Mild cases of West Nile infections may cause a slight fever or headache. More severe infections are marked by a rapid onset of high fever with head and body aches, disorientation, tremors, and convulsions. Symptoms usually occur three to fourteen days after the bite from an infected mosquito. Those at a higher risk for serious illness are individuals 50 years of age or older.
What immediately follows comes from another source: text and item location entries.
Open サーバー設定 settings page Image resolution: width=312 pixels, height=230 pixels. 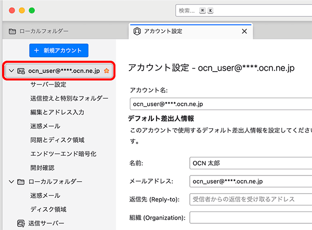click(48, 85)
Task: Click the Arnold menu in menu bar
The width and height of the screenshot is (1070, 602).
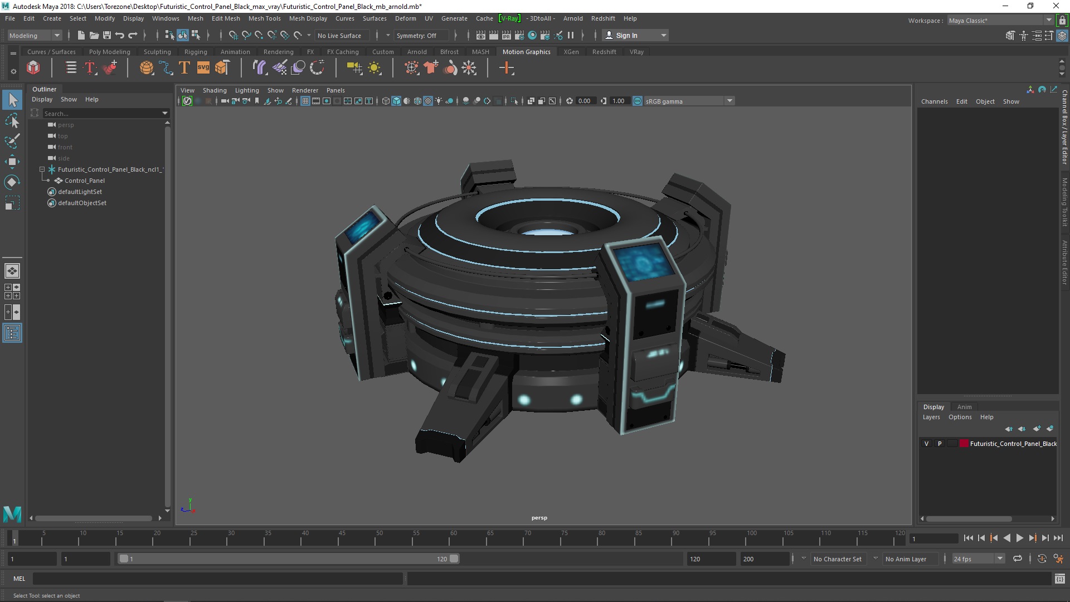Action: [x=572, y=18]
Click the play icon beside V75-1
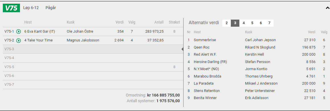 [x=19, y=32]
The following tips can help decrease your risk of a mosquito bite:

  • REDUCE exposure  -  avoid being outdoors when mosquitoes are most active, especially between dawn and dusk. Make sure all doors and windows have tight-fitting screens. Keep doors and windows shut, especially at night.  

  • REPEL when outdoors, wear shoes and socks, long pants and a long-sleeved shirt, and apply insect repellent containing DEET - apply sparingly to exposed skin or clothing, according to label instructions. The American Academy of Pediatrics recommends that repellents used on children contain no more than 30% DEET. Consult your physician before using repellents on young children or infants. Insect repellents are not recommended for children younger than 2 months.